Crítico de Gill, el radicalismo dice que Villa María «es una ciudad cara»

En el presupuesto “no se hace mención a los ingresos que se generarían por la municipalización del servicio de agua, cloacas, desagües pluviales y planta depuradora”, indicaron desde el radicalismo

lHablan de sobretasas y consideran que al mantenerse la potestad del Ejecutivo de modificar tributos, la aprobación en el Concejo Deliberante puede ser solo “una cuestión simbólica”

En el presupuesto “no se hace mención a los ingresos que se generarían por la municipalización del servicio de agua, cloacas, desagües pluviales y planta depuradora”, indicaron desde el radicalismo

“Villa María es una ciudad cara. Cuando se hacen las cuentas de lo que se le paga al municipio, el vecino no solo debe sumar lo que le viene por cedulones, sino también los impuestos municipales que paga con los servicios de luz, gas y telefonía”.

Esto señaló el comité radical de esta localidad, presidido por Marcelo Barotto (foto), al dar su visión por escrito en el marco del tratamiento legislativo de los proyectos de presupuesto y tarifaria para el año próximo.

En el documento, el centenario partido es crítico de las herramientas principales con las que aspira a contar el Gobierno de Martín Gill el año que viene, aunque esto no tendría un correlato con la decisión que adoptarían sus concejales, Nora Landart y Gustavo Bustamante, quienes respaldarían los proyectos oficiales.

En un pronunciamiento público, la Unión Cívica Radical apuntó que el municipio tiene previsto recaudar en el próximo período 342 millones de pesos más que este año a través de las distintas tasas, un dinero que “se detrae del consumo, del ahorro y la inversión”.

“Al igual que años anteriores se le otorga al Ejecutivo la potestad de modificar tributos en contra de lo establecido por la Carta Orgánica Municipal, y puede convertir la aprobación de la tarifaria, por parte del Concejo Deliberante, en una cuestión simbólica”, advirtió el partido en otro párrafo, haciendo referencia a la posibilidad legal de ajustar las tasas a lo largo del año, algo que el intendente Martín Gill no ha hecho desde que asumió.

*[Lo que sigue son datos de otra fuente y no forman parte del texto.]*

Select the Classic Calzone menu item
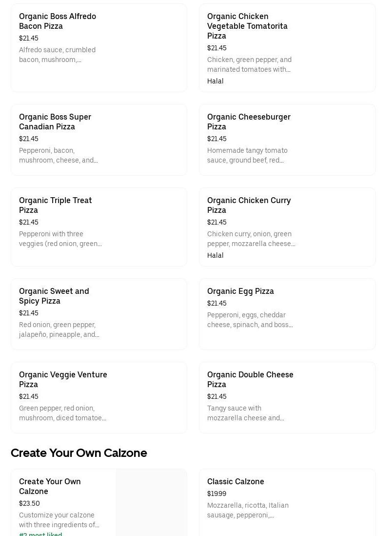 [x=287, y=502]
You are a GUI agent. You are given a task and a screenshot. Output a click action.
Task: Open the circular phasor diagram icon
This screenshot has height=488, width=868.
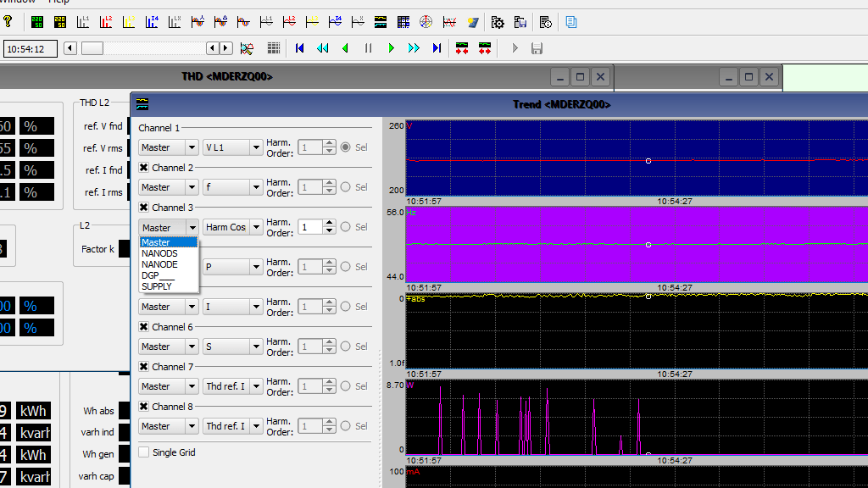[426, 22]
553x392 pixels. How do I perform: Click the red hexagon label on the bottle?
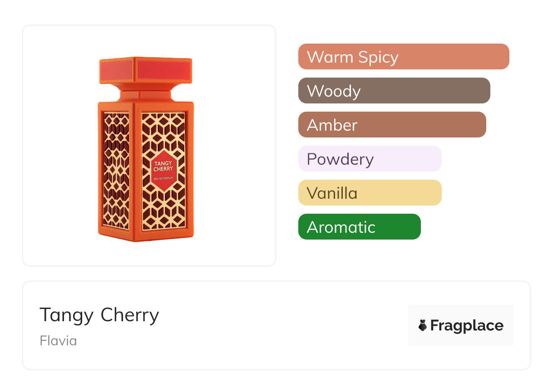point(163,167)
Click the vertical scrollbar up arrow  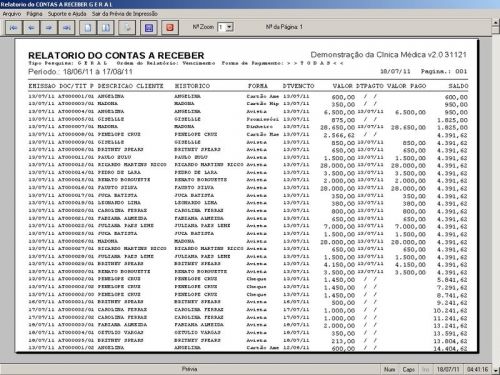click(x=496, y=22)
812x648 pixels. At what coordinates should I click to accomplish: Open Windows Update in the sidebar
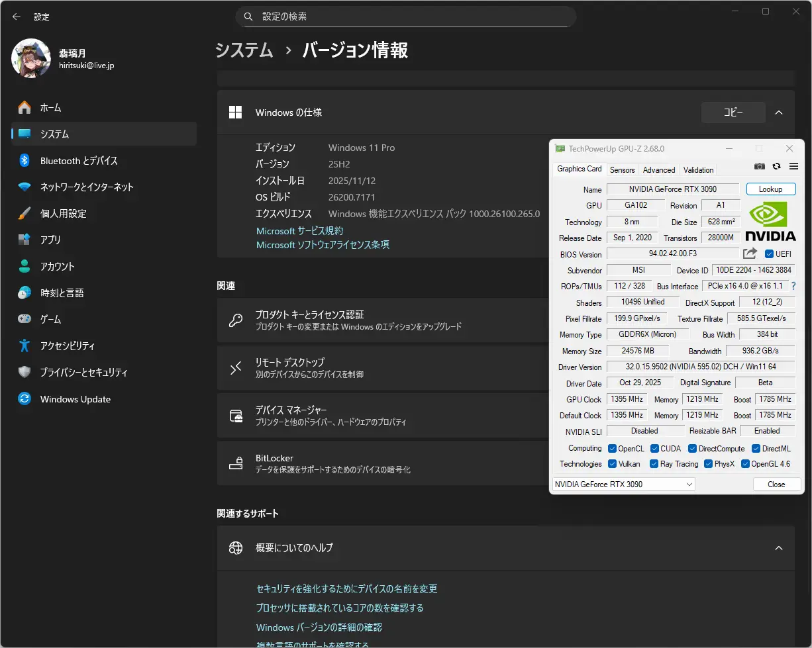[x=75, y=399]
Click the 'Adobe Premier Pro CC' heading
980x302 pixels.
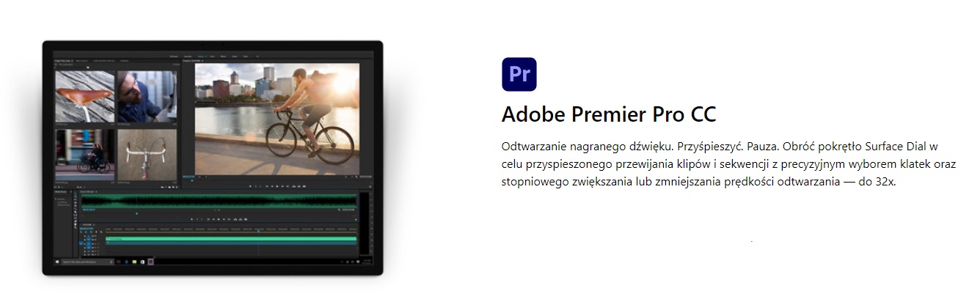[609, 115]
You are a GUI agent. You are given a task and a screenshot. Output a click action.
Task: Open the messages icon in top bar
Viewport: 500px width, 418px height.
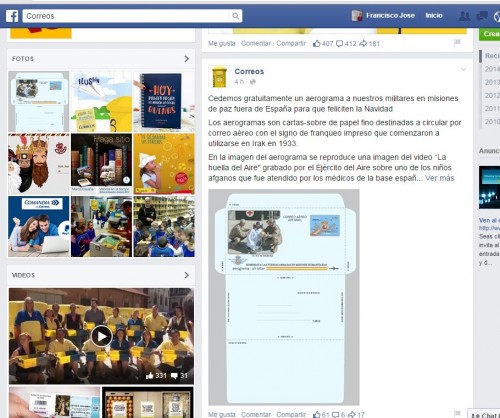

En otro orden, el radicalismo señaló que en el presupuesto “no se hace mención a los ingresos que se generarían por la municipalización del servicio de agua, cloacas, desagües pluviales y planta depuradora”.

Y en otro ítem, tras darse el detalle de lo que se prevé recaudar por el impuesto OIM (un 48% más que lo presupuestado en el 2017), advirtió que “por alumbrado público se recauda mucho más de lo que gasta”.

También hablan de “distorsiones que deberían corregirse, teniendo en cuenta el alto costo que representan”. Por ejemplo, “se aplica sobre las empresas telefónicas una tasa del 4% en concepto de contribución que incide sobre la actividad comercial, industrial y de servicios, que lo traslada directamente a los usuarios, tal como constan en las facturas, es decir, los usuarios terminan pagando las contribuciones que corresponden a las empresas telefónicas”.

“También existen, para financiar obras, sobretasas que se aplican a las facturas de gas y sobre prácticamente el resto de las contribuciones municipales, cuando para ello está la coparticipación, además de que la mayoría de las obras actuales se financian con fondos provinciales y/o nacionales o son ejecutadas directamente por la provincia”, indicó el radicalismo.